Hi, we have a customer with around 50 concurrent editors on ArcGIS 10.0 SP5 (yes, I know), and Oracle 11.2.04. Editing is done using work order versions, and the number of versions is near the number of users. The typical versions lives a couple of hours: gets created off DEFAULT, edited, passed on to a QC person, and then gets reconciled, posted, and deleted by a dedicated service (ArcGIS Server + Java ArcObjects API). A (reasonably) full compress is done every night after shutting down various services, and this typically gets the number of states very close to the number of open versions.
We keep seeing the effect, though, that a large number of version have a very long state lineage (hundreds), and the state tree (viewed with GDBT) looks a bit like a palm tree: A long (hundreds) linear chain of states with no versions pointing to them.
After looking into the situation, I found that there seem to be a large number of exclusive state locks:In one specific instance, most users have few shared state locks, but some users have 20 to 30 exclusive state locks each.
I assume that these exclusive locks have something to do with the long uncopmpressed chains of states, and the question is. Where do they come from? What can I do with ArcMap to generate 20 exclusive state locks??
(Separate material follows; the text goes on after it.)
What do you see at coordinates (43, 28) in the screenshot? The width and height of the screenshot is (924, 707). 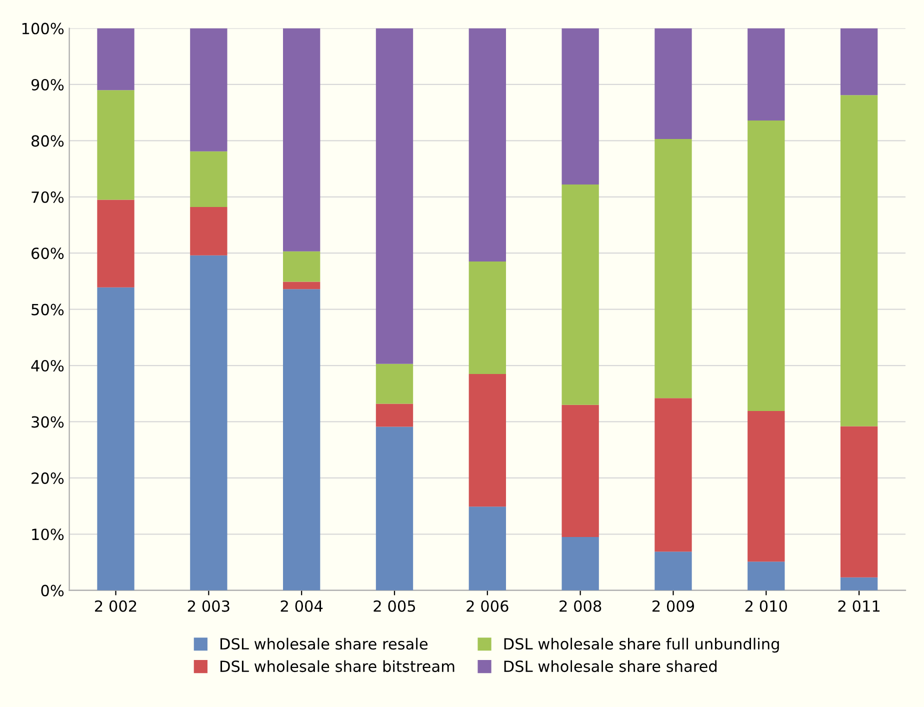 I see `y-tick-label: 100%` at bounding box center [43, 28].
This seems to be a recurring problem, so I'm interested in finding out how it comes about. As night, when theer are no users, the database behaves as expected and compresses quite nicely...
Thanks, Martin
Hi Martin,
You also could have one orphaned state lock that is holding up a whole entire lineage. It would be important to reconcile/post all versions, delete all versions, then make sure each and every lock is out of the geodatabase.
OBJECT_LOCKS
LAYER_LOCKS
STATE_LOCKS
TABLE_LOCKS
After that, compress to state 0.
-Sam
Hi Sam,
I'm afraid that's not an option. We get a chance to delete all versions about twice a year. As I tried to say above, we still get the database into a reasonable state every night - ~ 1 state per version, no chains, short state lineages, so mornings are fine. The chain effect keeps building up during the day. The oldest locked state right now (3 pm local time) is from yesterday morning.
Martin
Hi Martin,
Understandable. Do you have any services or anything that would aquire that lock at 3PM? You should also be able to track who is acquiring that lock. The sde_id column in the state_locks table corresponds to the sde_id column in the process_information table. At least you can start tracking who specifically it is.
-Sam
Also make sure that the actual Oracle database is not being backed up (server/network side) which most likely could create a lock (if that was mentioned in the docs already, my apologies ..I didn't read thru them yet).